COVID-19, a short form of 2019 novel coronavirus disease, is a disease caused by a newly discovered virus known as severe acute respiratory syndrome coronavirus 2 (SARS-CoV-2). Early diagnosis, self-isolation, and quarantine remain the key to flatten the curve of this contagious disease as there is a real risk of the healthcare system being overwhelmed. It is now clear that SARS-CoV-2 attaches to the angiotensin-converting enzyme2 receptor in the respiratory epithelium to attach to and infect cells [1]. The incubation period varies from one to fourteen days with a median of three to seven days. Cytokine storm due to excessive elaboration of tumor necrosis factor-alpha (TNF-α) and interleukins (IL)-2, IL-6, IL-7, and IL-10 have been seen [2]. CT scan of thorax commonly reveals bilateral multi-lobar ground-glass opacities with peripheral or posterior distribution, with consolidation seen more in the elderly.
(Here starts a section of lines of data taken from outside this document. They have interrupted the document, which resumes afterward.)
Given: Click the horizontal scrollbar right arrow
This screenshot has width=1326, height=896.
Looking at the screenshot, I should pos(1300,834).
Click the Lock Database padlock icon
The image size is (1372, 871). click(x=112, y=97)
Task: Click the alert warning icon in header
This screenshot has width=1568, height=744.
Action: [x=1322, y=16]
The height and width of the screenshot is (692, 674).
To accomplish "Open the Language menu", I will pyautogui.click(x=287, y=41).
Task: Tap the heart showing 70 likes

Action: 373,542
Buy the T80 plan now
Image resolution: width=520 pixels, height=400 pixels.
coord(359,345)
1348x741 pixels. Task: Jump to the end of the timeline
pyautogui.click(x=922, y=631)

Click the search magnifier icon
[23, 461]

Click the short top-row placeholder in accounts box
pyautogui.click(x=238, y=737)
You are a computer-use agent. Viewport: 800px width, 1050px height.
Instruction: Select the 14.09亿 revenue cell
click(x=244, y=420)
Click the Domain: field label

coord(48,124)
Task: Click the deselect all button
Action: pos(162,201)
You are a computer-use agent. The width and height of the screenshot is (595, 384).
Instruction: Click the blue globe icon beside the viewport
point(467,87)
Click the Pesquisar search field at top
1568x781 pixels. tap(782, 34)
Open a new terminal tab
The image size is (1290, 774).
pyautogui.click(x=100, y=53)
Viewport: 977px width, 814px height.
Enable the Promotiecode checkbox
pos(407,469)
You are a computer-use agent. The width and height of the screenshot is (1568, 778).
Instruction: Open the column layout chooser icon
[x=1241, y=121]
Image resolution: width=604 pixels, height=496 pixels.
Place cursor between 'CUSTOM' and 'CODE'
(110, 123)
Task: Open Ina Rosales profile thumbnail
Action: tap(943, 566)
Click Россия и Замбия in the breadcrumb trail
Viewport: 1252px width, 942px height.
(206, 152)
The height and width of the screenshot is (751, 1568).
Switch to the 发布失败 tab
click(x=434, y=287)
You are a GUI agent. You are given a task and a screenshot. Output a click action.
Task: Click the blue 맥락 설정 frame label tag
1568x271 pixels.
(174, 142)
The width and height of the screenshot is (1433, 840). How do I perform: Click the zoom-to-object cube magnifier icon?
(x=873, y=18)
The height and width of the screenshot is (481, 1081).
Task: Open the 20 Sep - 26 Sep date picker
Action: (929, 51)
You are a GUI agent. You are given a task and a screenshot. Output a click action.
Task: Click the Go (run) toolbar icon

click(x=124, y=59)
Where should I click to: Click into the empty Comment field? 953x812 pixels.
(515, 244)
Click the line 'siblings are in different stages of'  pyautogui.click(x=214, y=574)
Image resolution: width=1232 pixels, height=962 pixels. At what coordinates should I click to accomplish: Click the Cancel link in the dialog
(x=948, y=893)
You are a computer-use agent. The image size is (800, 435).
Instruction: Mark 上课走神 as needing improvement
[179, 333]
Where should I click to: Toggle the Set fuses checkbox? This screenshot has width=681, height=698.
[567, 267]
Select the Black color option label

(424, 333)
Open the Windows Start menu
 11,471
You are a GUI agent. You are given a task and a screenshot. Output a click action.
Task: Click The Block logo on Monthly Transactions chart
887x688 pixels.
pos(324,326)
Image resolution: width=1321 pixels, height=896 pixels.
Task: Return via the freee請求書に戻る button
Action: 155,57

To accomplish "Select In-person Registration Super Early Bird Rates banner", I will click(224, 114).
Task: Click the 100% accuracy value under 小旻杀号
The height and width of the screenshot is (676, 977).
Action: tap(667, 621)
Likewise, the patient we discussed above had these opacities. Our patient had no contact or travel history, so he might have extracted the disease from an asymptomatic carrier. Respiratory droplets and contaminated hands of the person carrying SARS-CoV-2, may be symptomatic or asymptomatic, can transmit the disease to another person.

For people who have no comorbidities and their immune system is working fine can go pass through this asymptomatic or with just mild flu-like illness. But those having comorbidities can have a severe form of the disease. Comorbidities may include diabetes, ischemic heart disease, chronic liver disease, chronic kidney disease, restrictive lung diseases, chronic obstructive lung disease, cancers, leukemias, thalassemia, people taking immunosuppressants, and other immunosuppressing diseases [3]. Similarly, the patient discussed above had diabetes mellitus and ischemic heart disease due to which the COVID-19 expressed its severe form. The diagnostic criteria is given in Table 1.

Real-time reverse-transcriptase polymerase-chain-reaction (RT-PCR) is the diagnostic test of choice for COVID-19, hence we used this test to diagnose our case. He had fever, cough, shortness of breath as supportive symptoms and lymphopenia, elevated CRP, and bilateral basal lung involvement as supportive investigations. Raised cardiac enzymes and troponin I gave the evidence of recent myocardial injury, which lead to left ventricular failure (LVF). Reduced ejection fraction of 30% on transthoracic echocardiography helped us to diagnose LVF. Pulmonary edema, decreased blood pressure, feeble pulse and decreased oxygen saturation were the signs due to left ventricular failure. This case shows that SARS-CoV-2 has some mechanism of causing myocardial injury which is currently not clearly understood and needs more attention. A similar sort of evidence of myocardial injury has been presented forward by Nianguo Dong in his case series [4]. Two cohort studies have been done in China linking myocardial injury with COVID-19 [5, 6]. A group of Chinese researchers concluded that COVID-19 can significantly affect the heart function and lead to myocardial injury [7]. Healthcare workers are on the frontline for taking care of patients who have possible or confirmed COVID-19. Hospitals and state governments need to ensure the presence of personal protective equipment to each health care professional and ensure their safety first because they are our heroes and the frontline defense in this war against COVID-19.

4. Conclusion

In the setting of cardiac emergency medical professionals need to be more vigilant regarding COVID-19. Myocardial injury is one of the complications of COVID-19 and should be distinguished from the symptoms of left ventricular failure alone. This needs a high index of suspicion and proper investigations early on during the management.